* INSTRUCTION: Could you rewrite the entries below with "screenshot" changed to "screen capture" everywhere and everything else left unchanged? Leave the pictures out of your version.

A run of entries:
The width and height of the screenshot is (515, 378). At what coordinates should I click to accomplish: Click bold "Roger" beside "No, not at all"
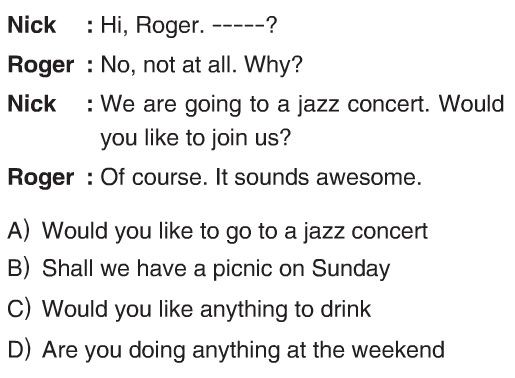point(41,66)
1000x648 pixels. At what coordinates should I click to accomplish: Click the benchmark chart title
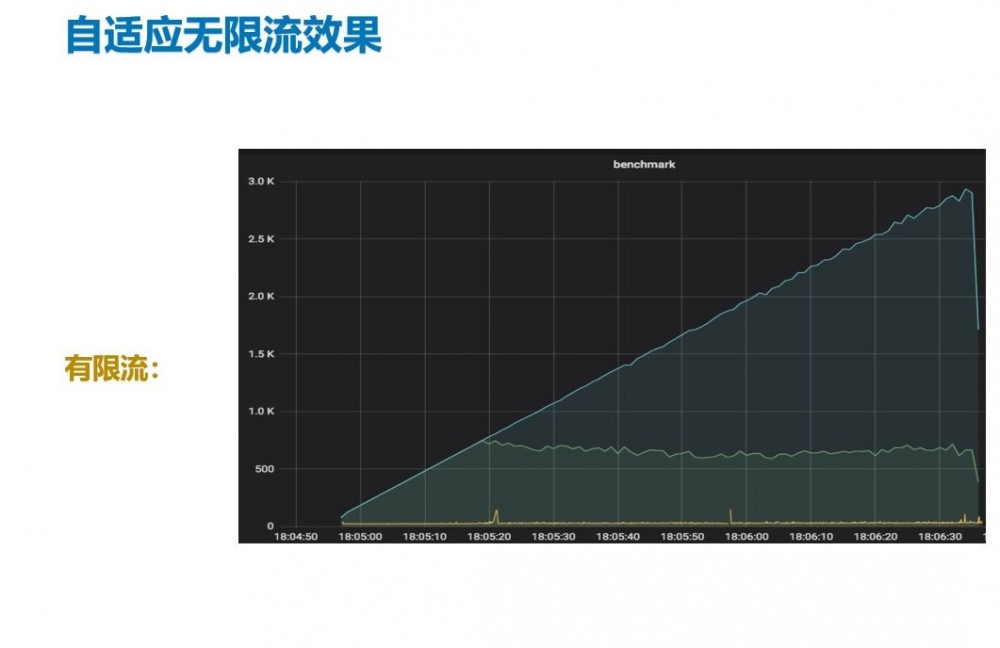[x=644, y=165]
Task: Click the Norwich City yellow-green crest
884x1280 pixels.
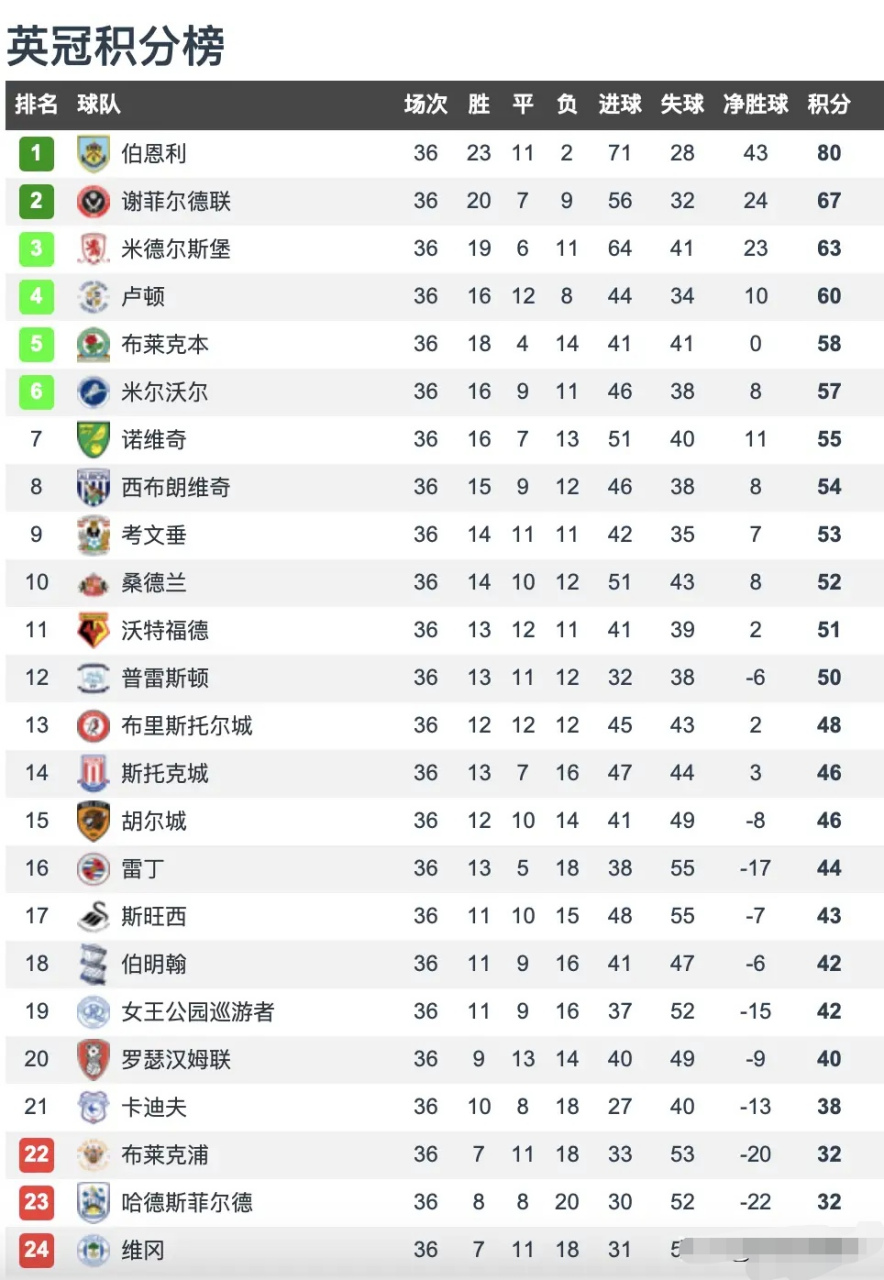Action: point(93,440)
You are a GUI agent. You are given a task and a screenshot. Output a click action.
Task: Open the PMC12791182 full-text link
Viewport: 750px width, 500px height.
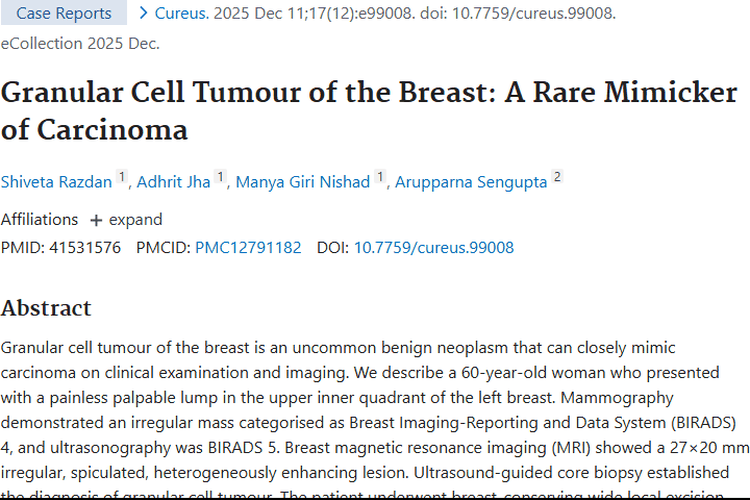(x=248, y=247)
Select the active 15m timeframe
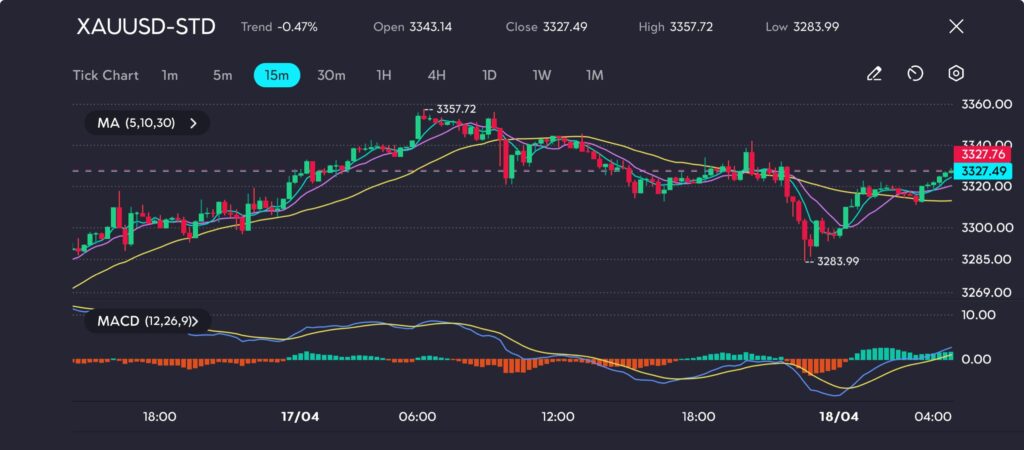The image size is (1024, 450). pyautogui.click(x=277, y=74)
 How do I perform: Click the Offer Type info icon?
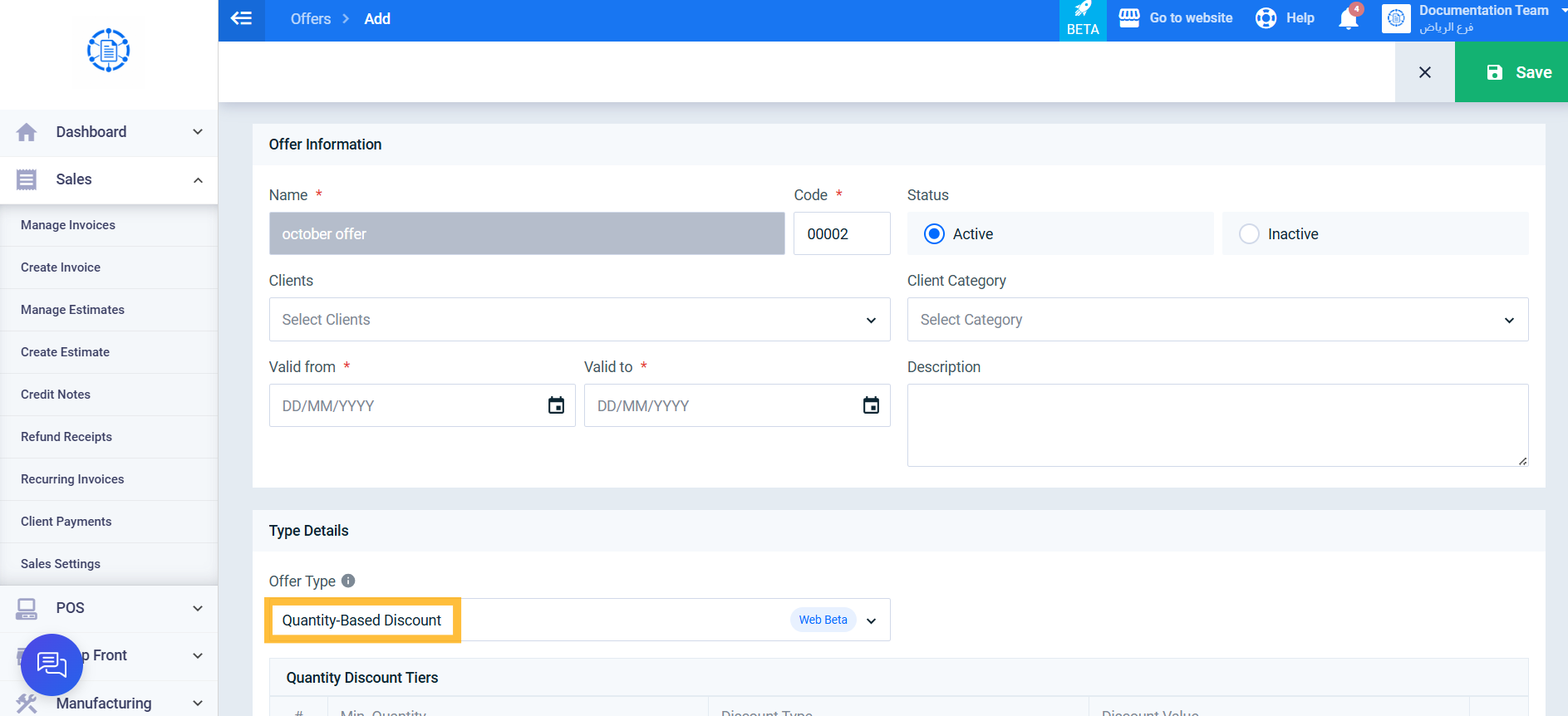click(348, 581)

* TASK RESULT:
The width and height of the screen capture is (515, 378). At what coordinates should I click to accomplish: Click bold "Roger" beside "No, not at all"
point(41,66)
1000x648 pixels. At what coordinates should I click to accomplish: Click the benchmark chart title
[x=644, y=165]
Task: Click the Norwich City yellow-green crest
884x1280 pixels.
Action: point(93,440)
You are a GUI agent. You are given a task and a screen capture. Output a click action.
Task: Open the PMC12791182 full-text link
Viewport: 750px width, 500px height.
(x=248, y=247)
Select the active 15m timeframe
The image size is (1024, 450). pyautogui.click(x=277, y=74)
 How do I perform: Click the Offer Type info icon?
click(348, 581)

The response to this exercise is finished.